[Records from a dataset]
__________
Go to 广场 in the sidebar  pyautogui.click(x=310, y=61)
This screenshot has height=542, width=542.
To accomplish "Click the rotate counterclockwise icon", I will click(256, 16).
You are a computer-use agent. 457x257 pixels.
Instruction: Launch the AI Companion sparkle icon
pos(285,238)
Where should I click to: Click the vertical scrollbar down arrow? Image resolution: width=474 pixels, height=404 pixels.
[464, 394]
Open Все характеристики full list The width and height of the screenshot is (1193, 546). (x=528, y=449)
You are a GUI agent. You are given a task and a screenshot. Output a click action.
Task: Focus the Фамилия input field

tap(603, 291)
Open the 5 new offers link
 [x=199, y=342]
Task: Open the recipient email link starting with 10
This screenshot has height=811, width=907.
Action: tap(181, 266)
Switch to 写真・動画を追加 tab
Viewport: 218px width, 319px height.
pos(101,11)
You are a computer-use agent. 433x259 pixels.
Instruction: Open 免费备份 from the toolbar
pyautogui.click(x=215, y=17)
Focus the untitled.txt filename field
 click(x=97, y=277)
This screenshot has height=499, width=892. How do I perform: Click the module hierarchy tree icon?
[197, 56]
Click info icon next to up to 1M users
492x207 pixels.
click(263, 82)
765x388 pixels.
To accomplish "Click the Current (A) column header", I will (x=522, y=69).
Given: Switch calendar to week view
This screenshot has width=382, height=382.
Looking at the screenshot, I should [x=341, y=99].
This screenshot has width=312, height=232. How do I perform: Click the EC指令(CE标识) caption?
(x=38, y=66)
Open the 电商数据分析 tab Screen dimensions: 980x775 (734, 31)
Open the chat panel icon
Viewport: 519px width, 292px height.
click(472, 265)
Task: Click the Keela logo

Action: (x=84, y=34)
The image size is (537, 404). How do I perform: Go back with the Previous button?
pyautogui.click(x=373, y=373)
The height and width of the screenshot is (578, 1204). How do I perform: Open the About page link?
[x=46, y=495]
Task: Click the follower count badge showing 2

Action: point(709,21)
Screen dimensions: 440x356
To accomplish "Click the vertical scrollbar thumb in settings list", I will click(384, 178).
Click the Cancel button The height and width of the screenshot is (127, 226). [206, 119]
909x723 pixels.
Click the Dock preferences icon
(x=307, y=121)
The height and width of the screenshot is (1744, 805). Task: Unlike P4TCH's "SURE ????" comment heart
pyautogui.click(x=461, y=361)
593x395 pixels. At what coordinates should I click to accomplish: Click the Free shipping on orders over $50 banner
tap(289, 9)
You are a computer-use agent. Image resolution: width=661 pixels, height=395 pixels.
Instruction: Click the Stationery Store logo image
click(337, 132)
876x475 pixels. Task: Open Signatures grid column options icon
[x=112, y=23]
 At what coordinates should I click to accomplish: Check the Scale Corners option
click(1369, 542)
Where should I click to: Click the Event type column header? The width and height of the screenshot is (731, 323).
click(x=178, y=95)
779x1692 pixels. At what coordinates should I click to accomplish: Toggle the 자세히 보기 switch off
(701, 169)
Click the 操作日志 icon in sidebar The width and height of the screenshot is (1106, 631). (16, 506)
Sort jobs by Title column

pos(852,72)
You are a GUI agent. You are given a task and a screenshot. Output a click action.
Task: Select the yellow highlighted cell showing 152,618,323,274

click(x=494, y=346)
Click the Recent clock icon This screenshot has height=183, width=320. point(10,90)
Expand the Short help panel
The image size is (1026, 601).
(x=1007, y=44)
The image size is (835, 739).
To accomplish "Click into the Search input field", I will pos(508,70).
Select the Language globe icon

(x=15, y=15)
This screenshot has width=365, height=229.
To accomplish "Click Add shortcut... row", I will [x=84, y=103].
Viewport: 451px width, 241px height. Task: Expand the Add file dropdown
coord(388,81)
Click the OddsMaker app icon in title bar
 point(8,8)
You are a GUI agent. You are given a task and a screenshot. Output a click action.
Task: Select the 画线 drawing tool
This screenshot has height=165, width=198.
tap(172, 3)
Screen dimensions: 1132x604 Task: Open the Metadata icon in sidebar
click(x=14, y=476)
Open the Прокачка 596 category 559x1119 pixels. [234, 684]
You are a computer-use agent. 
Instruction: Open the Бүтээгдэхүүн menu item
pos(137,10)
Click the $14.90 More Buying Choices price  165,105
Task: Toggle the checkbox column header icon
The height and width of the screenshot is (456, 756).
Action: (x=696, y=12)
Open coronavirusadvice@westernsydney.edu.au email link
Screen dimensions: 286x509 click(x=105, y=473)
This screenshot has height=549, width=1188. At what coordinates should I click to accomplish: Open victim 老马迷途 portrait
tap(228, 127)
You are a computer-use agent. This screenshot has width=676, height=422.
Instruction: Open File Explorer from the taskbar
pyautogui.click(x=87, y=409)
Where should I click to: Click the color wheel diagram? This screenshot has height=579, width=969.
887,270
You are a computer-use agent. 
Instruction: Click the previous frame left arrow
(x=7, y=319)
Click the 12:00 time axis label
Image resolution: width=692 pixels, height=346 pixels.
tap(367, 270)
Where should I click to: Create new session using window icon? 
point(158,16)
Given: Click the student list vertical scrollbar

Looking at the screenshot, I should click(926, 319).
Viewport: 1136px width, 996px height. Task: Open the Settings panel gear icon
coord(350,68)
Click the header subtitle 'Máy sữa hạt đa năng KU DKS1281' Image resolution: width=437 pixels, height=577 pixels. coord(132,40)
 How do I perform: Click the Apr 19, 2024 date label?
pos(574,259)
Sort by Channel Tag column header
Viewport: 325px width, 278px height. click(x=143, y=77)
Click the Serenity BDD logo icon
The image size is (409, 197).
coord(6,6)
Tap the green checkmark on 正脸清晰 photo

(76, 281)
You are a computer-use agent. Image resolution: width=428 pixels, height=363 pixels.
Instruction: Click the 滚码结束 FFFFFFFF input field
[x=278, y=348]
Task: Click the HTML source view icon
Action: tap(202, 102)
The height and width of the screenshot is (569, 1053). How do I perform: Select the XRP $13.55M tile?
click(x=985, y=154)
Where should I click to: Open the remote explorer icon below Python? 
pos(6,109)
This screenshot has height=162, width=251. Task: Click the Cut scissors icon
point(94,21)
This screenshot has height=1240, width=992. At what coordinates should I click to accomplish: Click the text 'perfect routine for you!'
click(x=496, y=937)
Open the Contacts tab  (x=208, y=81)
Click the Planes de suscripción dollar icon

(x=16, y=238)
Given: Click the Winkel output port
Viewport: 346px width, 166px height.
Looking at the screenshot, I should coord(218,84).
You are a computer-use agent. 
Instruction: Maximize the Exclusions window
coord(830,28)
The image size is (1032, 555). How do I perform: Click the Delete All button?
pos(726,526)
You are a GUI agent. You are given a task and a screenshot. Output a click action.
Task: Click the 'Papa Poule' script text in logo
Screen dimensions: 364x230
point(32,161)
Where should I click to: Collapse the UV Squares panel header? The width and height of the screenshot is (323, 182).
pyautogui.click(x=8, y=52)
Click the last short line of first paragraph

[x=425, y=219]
__________
§ EXERCISE: Exactly as given, repeat each line above.

§ RESPONSE:
Go to 广场 in the sidebar  pyautogui.click(x=310, y=61)
This screenshot has height=542, width=542.
To accomplish "Click the rotate counterclockwise icon", I will click(256, 16).
You are a computer-use agent. 457x257 pixels.
Instruction: Launch the AI Companion sparkle icon
pos(285,238)
Where should I click to: Click the vertical scrollbar down arrow? Image resolution: width=474 pixels, height=404 pixels.
[464, 394]
Open Все характеристики full list The width and height of the screenshot is (1193, 546). (x=528, y=449)
You are a GUI agent. You are given a task and a screenshot. Output a click action.
Task: Focus the Фамилия input field

tap(603, 291)
Open the 5 new offers link
 [x=199, y=342]
Task: Open the recipient email link starting with 10
This screenshot has height=811, width=907.
Action: tap(181, 266)
Switch to 写真・動画を追加 tab
Viewport: 218px width, 319px height.
pos(101,11)
You are a computer-use agent. 433x259 pixels.
Instruction: Open 免费备份 from the toolbar
pyautogui.click(x=215, y=17)
Focus the untitled.txt filename field
 click(x=97, y=277)
This screenshot has height=499, width=892. How do I perform: Click the module hierarchy tree icon?
[197, 56]
Click info icon next to up to 1M users
492x207 pixels.
click(263, 82)
765x388 pixels.
To accomplish "Click the Current (A) column header", I will (x=522, y=69).
Given: Switch calendar to week view
This screenshot has width=382, height=382.
Looking at the screenshot, I should [x=341, y=99].
This screenshot has width=312, height=232. How do I perform: Click the EC指令(CE标识) caption?
(x=38, y=66)
Open the 电商数据分析 tab Screen dimensions: 980x775 (734, 31)
Open the chat panel icon
Viewport: 519px width, 292px height.
click(472, 265)
Task: Click the Keela logo

Action: (x=84, y=34)
The image size is (537, 404). How do I perform: Go back with the Previous button?
pyautogui.click(x=373, y=373)
The height and width of the screenshot is (578, 1204). How do I perform: Open the About page link?
[x=46, y=495]
Task: Click the follower count badge showing 2

Action: point(709,21)
Screen dimensions: 440x356
To accomplish "Click the vertical scrollbar thumb in settings list", I will click(384, 178).
Click the Cancel button The height and width of the screenshot is (127, 226). [206, 119]
909x723 pixels.
Click the Dock preferences icon
(x=307, y=121)
The height and width of the screenshot is (1744, 805). Task: Unlike P4TCH's "SURE ????" comment heart
pyautogui.click(x=461, y=361)
593x395 pixels. At what coordinates should I click to accomplish: Click the Free shipping on orders over $50 banner
tap(289, 9)
You are a computer-use agent. Image resolution: width=661 pixels, height=395 pixels.
Instruction: Click the Stationery Store logo image
click(337, 132)
876x475 pixels. Task: Open Signatures grid column options icon
[x=112, y=23]
 At what coordinates should I click to accomplish: Check the Scale Corners option
click(1369, 542)
Where should I click to: Click the Event type column header? The width and height of the screenshot is (731, 323).
click(x=178, y=95)
779x1692 pixels. At what coordinates should I click to accomplish: Toggle the 자세히 보기 switch off
(701, 169)
Click the 操作日志 icon in sidebar The width and height of the screenshot is (1106, 631). (16, 506)
Sort jobs by Title column

pos(852,72)
You are a GUI agent. You are given a task and a screenshot. Output a click action.
Task: Select the yellow highlighted cell showing 152,618,323,274

click(x=494, y=346)
Click the Recent clock icon This screenshot has height=183, width=320. point(10,90)
Expand the Short help panel
The image size is (1026, 601).
(x=1007, y=44)
The image size is (835, 739).
To accomplish "Click into the Search input field", I will pos(508,70).
Select the Language globe icon

(x=15, y=15)
This screenshot has width=365, height=229.
To accomplish "Click Add shortcut... row", I will [x=84, y=103].
Viewport: 451px width, 241px height. Task: Expand the Add file dropdown
coord(388,81)
Click the OddsMaker app icon in title bar
 point(8,8)
You are a GUI agent. You are given a task and a screenshot. Output a click action.
Task: Select the 画线 drawing tool
This screenshot has height=165, width=198.
tap(172, 3)
Screen dimensions: 1132x604 Task: Open the Metadata icon in sidebar
click(x=14, y=476)
Open the Прокачка 596 category 559x1119 pixels. [234, 684]
You are a computer-use agent. 
Instruction: Open the Бүтээгдэхүүн menu item
pos(137,10)
Click the $14.90 More Buying Choices price  165,105
Task: Toggle the checkbox column header icon
The height and width of the screenshot is (456, 756).
Action: (x=696, y=12)
Open coronavirusadvice@westernsydney.edu.au email link
Screen dimensions: 286x509 click(x=105, y=473)
This screenshot has height=549, width=1188. At what coordinates should I click to accomplish: Open victim 老马迷途 portrait
tap(228, 127)
You are a computer-use agent. This screenshot has width=676, height=422.
Instruction: Open File Explorer from the taskbar
pyautogui.click(x=87, y=409)
Where should I click to: Click the color wheel diagram? This screenshot has height=579, width=969.
887,270
You are a computer-use agent. 
Instruction: Click the previous frame left arrow
(x=7, y=319)
Click the 12:00 time axis label
Image resolution: width=692 pixels, height=346 pixels.
tap(367, 270)
Where should I click to: Create new session using window icon? 
point(158,16)
Given: Click the student list vertical scrollbar

Looking at the screenshot, I should click(926, 319).
Viewport: 1136px width, 996px height. Task: Open the Settings panel gear icon
coord(350,68)
Click the header subtitle 'Máy sữa hạt đa năng KU DKS1281' Image resolution: width=437 pixels, height=577 pixels. coord(132,40)
 How do I perform: Click the Apr 19, 2024 date label?
pos(574,259)
Sort by Channel Tag column header
Viewport: 325px width, 278px height. click(x=143, y=77)
Click the Serenity BDD logo icon
The image size is (409, 197).
coord(6,6)
Tap the green checkmark on 正脸清晰 photo

(76, 281)
You are a computer-use agent. Image resolution: width=428 pixels, height=363 pixels.
Instruction: Click the 滚码结束 FFFFFFFF input field
[x=278, y=348]
Task: Click the HTML source view icon
Action: tap(202, 102)
The height and width of the screenshot is (569, 1053). How do I perform: Select the XRP $13.55M tile?
click(x=985, y=154)
Where should I click to: Open the remote explorer icon below Python? 
pos(6,109)
This screenshot has height=162, width=251. Task: Click the Cut scissors icon
point(94,21)
This screenshot has height=1240, width=992. At what coordinates should I click to accomplish: Click the text 'perfect routine for you!'
click(x=496, y=937)
Open the Contacts tab  (x=208, y=81)
Click the Planes de suscripción dollar icon

(x=16, y=238)
Given: Click the Winkel output port
Viewport: 346px width, 166px height.
Looking at the screenshot, I should coord(218,84).
You are a computer-use agent. 
Instruction: Maximize the Exclusions window
coord(830,28)
The image size is (1032, 555). How do I perform: Click the Delete All button?
pos(726,526)
You are a GUI agent. You are given a task and a screenshot. Output a click action.
Task: Click the 'Papa Poule' script text in logo
Screen dimensions: 364x230
point(32,161)
Where should I click to: Collapse the UV Squares panel header? The width and height of the screenshot is (323, 182).
pyautogui.click(x=8, y=52)
Click the last short line of first paragraph

[x=425, y=219]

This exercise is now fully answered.